I hereby solemnly declare the field of Machine Decisioning (MD) to counter our industry’s single-minded fixation on Machine “Learning” (ML). We have been exploiting one trick (neural net) for long, time to explore: the new, the old, the unhyped…

To help you appreciate where I come from, let’s examine the systematic view of a car where the engine is the (machine “learning”) model and the rest of the car is machine decisioning.

Or look at the four quadrants of sequential decisioning space:

Do you see any notion of a model? No, Nadda. Model is but a low-level implementation detail in the grand scheme of decision making.

Impact vs Model

Models by itself cannot deliver impacts. What lies between models and impacts are the activation path of different nature and length. Machine Decisioning’s goal is to shorten and/or automate part or all of the activation path.

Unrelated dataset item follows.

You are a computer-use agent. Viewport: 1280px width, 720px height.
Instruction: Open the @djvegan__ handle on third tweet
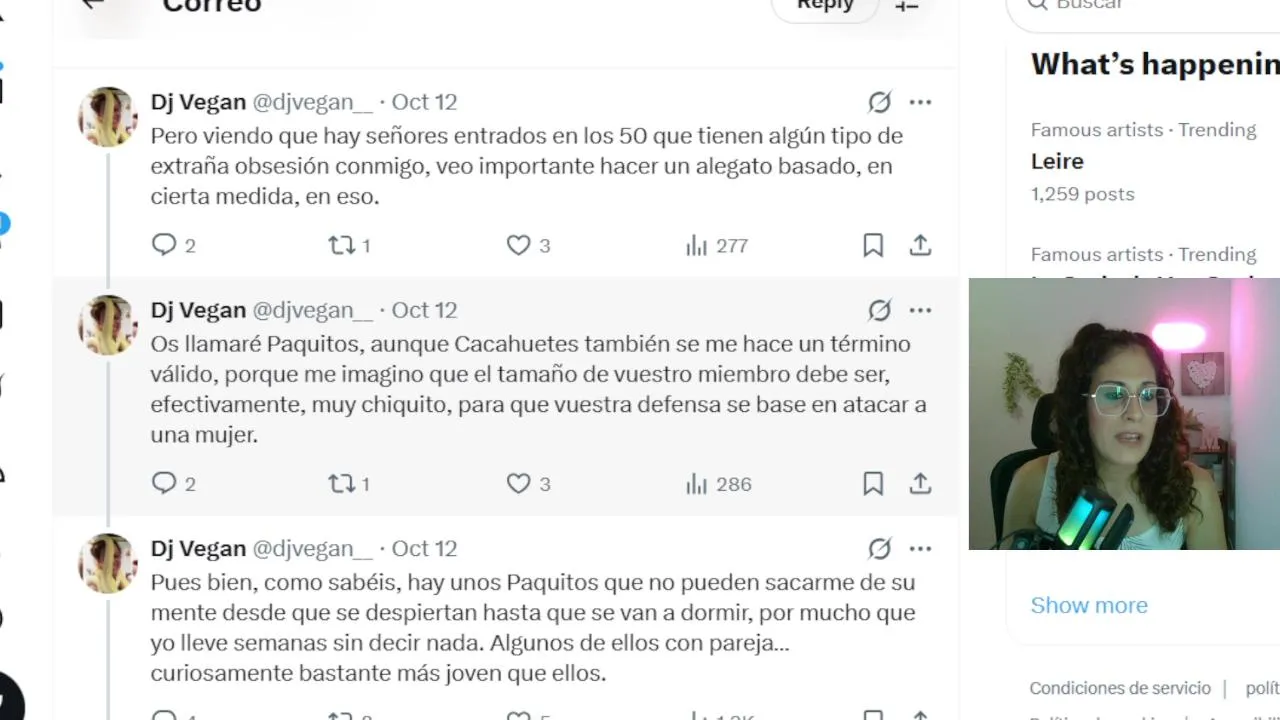pos(312,549)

This essay was originally written as the nation reflects on what has gone wrong in the Texas mass shooting. Even if we have the 100% accurate mass shooter identification model, could it prevent or reduce the number of lives lost? I’m not confident.

  • The username of the identified mass shooter needs to be enriched. Who he is? Where he lives? Which car he drives or maybe driving? Privacy laws may prevent social media companies from carrying out the very enrichment process that may save lives.
  • Humans on the activation path may make the wrong decision. Even though one brave young girl called 911 multiple times proclaiming there are still students alive, the situation was still determined to be that of “barricaded suspect” rather than “active shooter”. Forty-five minutes of Police inactivity ensued from the wrong decision!
  • Communication between 911 and the police decision maker maybe broken.
  • Stakeholders are siloed. Social media companies, Police, School…
  • All decisions and actions need to be carried out in real time. Every second counts!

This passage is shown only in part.